## WHAT IS EXPECTED
From the line below that contains "Свяжитесь с нами (70, 1975)" to the line that contains "Макси Платья (58, 1849)", repeat every line exactly, both ends included, and nothing else.

══════════

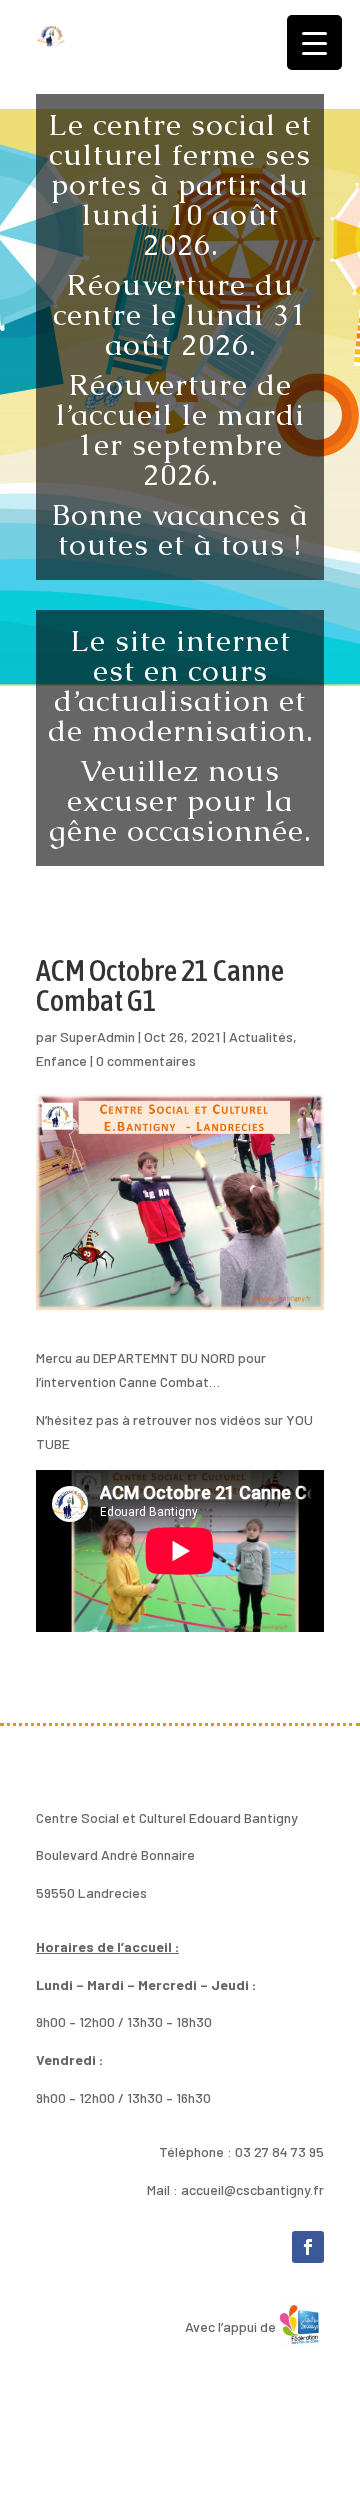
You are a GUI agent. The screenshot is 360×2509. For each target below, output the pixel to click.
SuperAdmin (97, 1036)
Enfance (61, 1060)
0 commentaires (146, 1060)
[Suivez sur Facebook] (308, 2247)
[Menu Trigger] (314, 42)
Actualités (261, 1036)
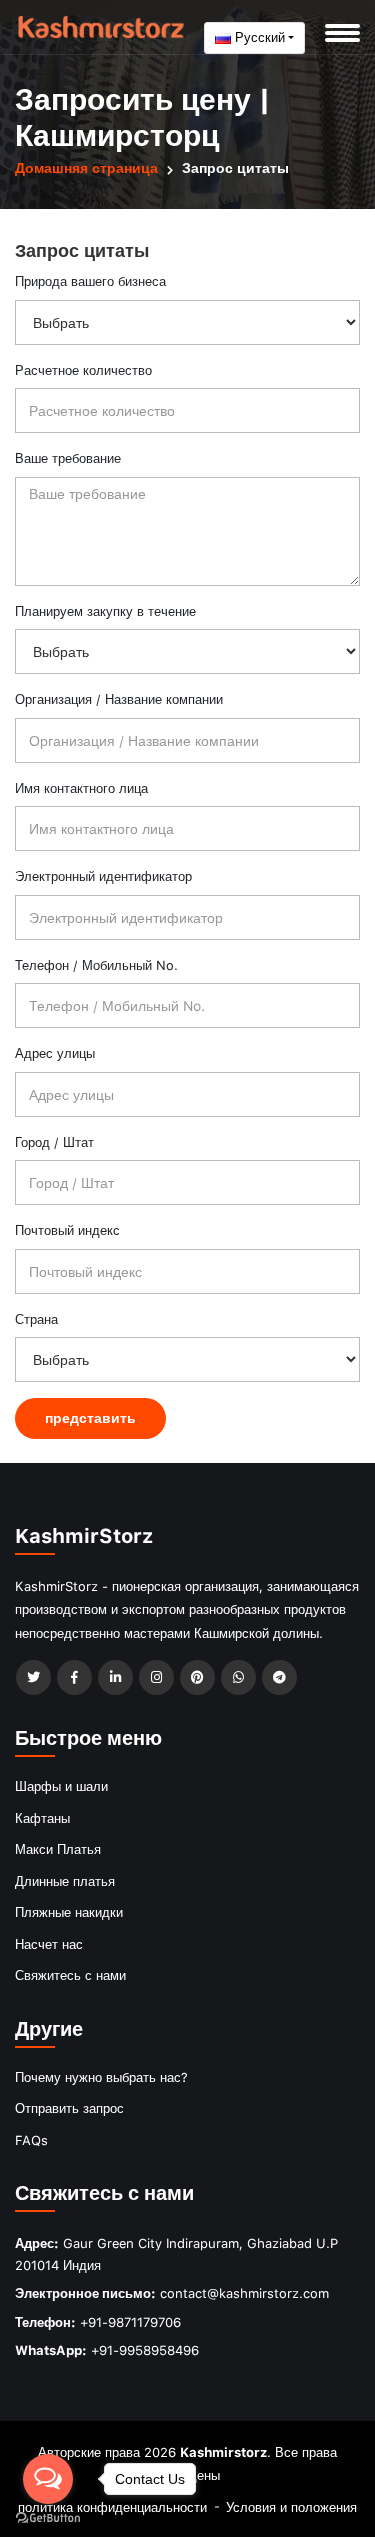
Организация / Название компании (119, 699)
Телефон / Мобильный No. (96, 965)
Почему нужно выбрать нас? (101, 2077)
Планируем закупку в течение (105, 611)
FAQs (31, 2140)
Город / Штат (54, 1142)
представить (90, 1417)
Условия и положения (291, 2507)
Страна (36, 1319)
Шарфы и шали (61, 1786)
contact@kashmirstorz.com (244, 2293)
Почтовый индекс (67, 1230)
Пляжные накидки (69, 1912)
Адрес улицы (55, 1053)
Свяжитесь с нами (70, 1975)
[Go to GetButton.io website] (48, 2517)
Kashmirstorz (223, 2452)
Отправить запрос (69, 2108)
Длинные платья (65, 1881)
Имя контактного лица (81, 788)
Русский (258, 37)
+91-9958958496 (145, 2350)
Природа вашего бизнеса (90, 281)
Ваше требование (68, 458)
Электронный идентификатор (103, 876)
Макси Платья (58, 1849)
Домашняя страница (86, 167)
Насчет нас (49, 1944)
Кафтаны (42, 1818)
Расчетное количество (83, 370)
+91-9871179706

══════════

## OUTPUT
Свяжитесь с нами (70, 1975)
[Go to GetButton.io website] (48, 2517)
Kashmirstorz (223, 2452)
Отправить запрос (69, 2108)
Длинные платья (65, 1881)
Имя контактного лица (81, 788)
Русский (258, 37)
+91-9958958496 (145, 2350)
Природа вашего бизнеса (90, 281)
Ваше требование (68, 458)
Электронный идентификатор (103, 876)
Макси Платья (58, 1849)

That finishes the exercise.